Social Proof for Motivated Sellers: 6 Ways To Maximize Conversions

Reputation is everything in real estate. It takes hard work to build a good reputation, and even the slightest blunder can ruin it. And, today, with social media (and the internet in general), it’s really easy to check the track record of a specific company, your real estate investing business included.

To help you create a more positive perception of your business, let’s look at social proof marketing for investors. We will cover the basics of word-of-mouth marketing through digital means and explore six ways to use social proof to increase conversions.

Read on to get our take on marketing strategies based on social proof.

Social Proof Marketing 101

What does social proof actually entail? 

Traditionally, social proof refers to testimonials from people who’ve bought a product (or in the case of real estate investing, used a service). Testimonials remain the most effective form of social proof marketing, however, online posts, reviews, and social shares help convert your audience as well. You can also use stats to present your business to prospective leads and partners, particularly if you select those stats that make your brand look good.

Since we all work and socialize in a fast-paced world, even short reviews can influence house sellers’ decision-making when they need a real estate investor’s services (more on this below).

The underlying logic is straightforward; often, the house that’s up for sale is the owner’s most valuable asset. And on top of that, they are about to enter into a significant transaction (sometimes the biggest of their lives), so the urge to check what other house owners say about the investor comes naturally.

The perfect scenario is to have someone satisfied with how you sold their house refer others (family, friends, neighbors) to your business. And when that’s not possible, digital social proof will do – it’s the second-best.

Why Does Social Proof Work?

We don’t need to present some hard science to prove that people are influenced by the feedback of their peers. This happens each day, to all of us.

• _Aim 1_: In the social proof article, who are the people a satisfied seller might refer to your business?
• _Aim 2_: According to the social proof article, which form of social proof marketing remains the most effective?
• _Aim 3_: Reproduce the part of the social proof article starting with "To help you" and going on through "on social proof.".

Items in a dataset
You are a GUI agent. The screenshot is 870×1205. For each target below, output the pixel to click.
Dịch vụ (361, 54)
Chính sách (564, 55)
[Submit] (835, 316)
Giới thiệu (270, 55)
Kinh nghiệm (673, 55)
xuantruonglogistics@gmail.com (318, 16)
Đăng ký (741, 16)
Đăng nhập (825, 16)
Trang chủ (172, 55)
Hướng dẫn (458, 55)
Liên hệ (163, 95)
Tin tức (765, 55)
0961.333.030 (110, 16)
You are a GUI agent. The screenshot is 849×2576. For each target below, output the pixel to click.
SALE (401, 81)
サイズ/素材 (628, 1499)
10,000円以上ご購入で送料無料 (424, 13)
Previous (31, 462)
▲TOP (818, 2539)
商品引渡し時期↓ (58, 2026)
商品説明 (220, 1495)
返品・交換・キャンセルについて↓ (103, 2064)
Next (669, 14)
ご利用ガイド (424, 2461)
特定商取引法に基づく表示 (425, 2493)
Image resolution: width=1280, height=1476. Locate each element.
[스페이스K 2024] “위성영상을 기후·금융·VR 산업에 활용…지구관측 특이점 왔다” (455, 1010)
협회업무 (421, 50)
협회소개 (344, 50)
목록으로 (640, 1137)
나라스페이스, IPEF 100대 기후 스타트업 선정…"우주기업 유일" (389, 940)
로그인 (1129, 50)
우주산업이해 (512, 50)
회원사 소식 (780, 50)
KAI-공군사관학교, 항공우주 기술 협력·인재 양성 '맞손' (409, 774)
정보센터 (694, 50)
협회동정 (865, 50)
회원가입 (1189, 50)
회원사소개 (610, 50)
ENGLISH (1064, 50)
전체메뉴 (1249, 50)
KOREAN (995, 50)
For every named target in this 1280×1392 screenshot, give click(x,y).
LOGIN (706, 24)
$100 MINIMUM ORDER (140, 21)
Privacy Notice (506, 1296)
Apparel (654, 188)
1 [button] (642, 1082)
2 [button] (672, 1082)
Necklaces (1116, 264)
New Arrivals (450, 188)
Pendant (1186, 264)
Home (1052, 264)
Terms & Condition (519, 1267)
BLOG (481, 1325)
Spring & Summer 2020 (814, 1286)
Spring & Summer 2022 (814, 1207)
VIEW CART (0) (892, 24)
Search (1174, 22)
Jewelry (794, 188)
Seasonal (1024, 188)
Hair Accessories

• _Reply 1_: Family, friends, neighbors

• _Reply 2_: Testimonials

• _Reply 3_:
To help you create a more positive perception of your business, let’s look at social proof marketing for investors. We will cover the basics of word-of-mouth marketing through digital means and explore six ways to use social proof to increase conversions.

Read on to get our take on marketing strategies based on social proof.